Give the data from the line containing "Where should I click to: Open 市场推广分析" through the line containing "tap(191, 41)" as a JSON list of strings, one per line, with blank lines omitted. Include only those lines.
====
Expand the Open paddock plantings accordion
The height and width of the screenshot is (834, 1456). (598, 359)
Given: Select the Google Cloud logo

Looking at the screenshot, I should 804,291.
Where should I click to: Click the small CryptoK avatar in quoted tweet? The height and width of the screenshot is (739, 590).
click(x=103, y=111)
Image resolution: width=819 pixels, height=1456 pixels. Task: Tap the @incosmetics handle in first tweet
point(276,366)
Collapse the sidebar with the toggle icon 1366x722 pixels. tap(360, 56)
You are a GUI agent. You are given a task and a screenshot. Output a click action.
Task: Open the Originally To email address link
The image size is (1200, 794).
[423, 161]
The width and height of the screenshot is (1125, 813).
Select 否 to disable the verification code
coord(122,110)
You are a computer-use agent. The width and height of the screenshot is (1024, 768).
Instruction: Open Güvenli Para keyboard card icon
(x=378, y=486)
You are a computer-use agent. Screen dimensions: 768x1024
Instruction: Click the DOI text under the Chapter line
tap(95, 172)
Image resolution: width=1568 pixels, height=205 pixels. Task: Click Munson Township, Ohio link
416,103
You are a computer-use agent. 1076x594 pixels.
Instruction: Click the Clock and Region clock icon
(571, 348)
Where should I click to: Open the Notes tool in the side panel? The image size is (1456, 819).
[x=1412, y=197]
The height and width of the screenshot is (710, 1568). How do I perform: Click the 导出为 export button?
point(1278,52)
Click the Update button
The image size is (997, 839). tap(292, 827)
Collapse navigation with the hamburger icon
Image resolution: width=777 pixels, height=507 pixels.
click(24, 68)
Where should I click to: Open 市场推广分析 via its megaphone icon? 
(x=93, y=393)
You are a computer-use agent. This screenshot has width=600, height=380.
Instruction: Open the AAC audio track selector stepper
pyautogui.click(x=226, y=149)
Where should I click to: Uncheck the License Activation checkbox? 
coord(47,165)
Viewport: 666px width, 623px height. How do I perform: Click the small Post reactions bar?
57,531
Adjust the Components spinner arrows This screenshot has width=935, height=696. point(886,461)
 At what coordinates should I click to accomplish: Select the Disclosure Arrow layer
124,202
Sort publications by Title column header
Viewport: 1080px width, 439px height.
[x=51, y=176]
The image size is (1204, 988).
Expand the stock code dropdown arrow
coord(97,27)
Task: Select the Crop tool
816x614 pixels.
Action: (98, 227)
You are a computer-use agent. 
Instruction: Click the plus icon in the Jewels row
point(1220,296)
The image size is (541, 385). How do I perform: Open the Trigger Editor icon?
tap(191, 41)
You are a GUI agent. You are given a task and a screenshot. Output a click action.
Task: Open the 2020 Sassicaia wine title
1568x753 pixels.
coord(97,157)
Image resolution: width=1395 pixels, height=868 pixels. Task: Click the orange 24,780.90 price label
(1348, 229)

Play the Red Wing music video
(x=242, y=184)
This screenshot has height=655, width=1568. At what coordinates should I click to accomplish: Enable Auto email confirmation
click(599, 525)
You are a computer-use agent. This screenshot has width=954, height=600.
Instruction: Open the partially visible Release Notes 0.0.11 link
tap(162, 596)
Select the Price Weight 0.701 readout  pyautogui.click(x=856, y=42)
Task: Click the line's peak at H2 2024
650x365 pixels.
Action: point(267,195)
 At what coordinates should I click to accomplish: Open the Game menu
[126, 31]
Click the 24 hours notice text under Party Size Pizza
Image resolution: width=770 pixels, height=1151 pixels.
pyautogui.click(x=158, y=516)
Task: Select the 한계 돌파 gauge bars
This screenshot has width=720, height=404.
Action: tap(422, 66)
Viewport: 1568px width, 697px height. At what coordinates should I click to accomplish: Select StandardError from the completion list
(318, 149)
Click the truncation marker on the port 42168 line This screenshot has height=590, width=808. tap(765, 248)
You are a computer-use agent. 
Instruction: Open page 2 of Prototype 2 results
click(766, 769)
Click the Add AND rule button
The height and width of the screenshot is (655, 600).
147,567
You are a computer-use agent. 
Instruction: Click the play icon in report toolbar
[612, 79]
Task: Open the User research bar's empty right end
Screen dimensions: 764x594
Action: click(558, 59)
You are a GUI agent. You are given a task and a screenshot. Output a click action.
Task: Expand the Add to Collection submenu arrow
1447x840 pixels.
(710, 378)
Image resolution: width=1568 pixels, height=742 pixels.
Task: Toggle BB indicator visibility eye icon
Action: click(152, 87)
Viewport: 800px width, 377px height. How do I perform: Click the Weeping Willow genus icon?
====
COMPLETE ANSWER:
[
  "Where should I click to: Open 市场推广分析 via its megaphone icon? ",
  "(x=93, y=393)",
  "You are a computer-use agent. This screenshot has width=600, height=380.",
  "Instruction: Open the AAC audio track selector stepper",
  "pyautogui.click(x=226, y=149)",
  "Where should I click to: Uncheck the License Activation checkbox? ",
  "coord(47,165)",
  "Viewport: 666px width, 623px height. How do I perform: Click the small Post reactions bar?",
  "57,531",
  "Adjust the Components spinner arrows This screenshot has width=935, height=696. point(886,461)",
  " At what coordinates should I click to accomplish: Select the Disclosure Arrow layer",
  "124,202",
  "Sort publications by Title column header",
  "Viewport: 1080px width, 439px height.",
  "[x=51, y=176]",
  "The image size is (1204, 988).",
  "Expand the stock code dropdown arrow",
  "coord(97,27)",
  "Task: Select the Crop tool",
  "816x614 pixels.",
  "Action: (98, 227)",
  "You are a computer-use agent. ",
  "Instruction: Click the plus icon in the Jewels row",
  "point(1220,296)",
  "The image size is (541, 385). How do I perform: Open the Trigger Editor icon?",
  "tap(191, 41)"
]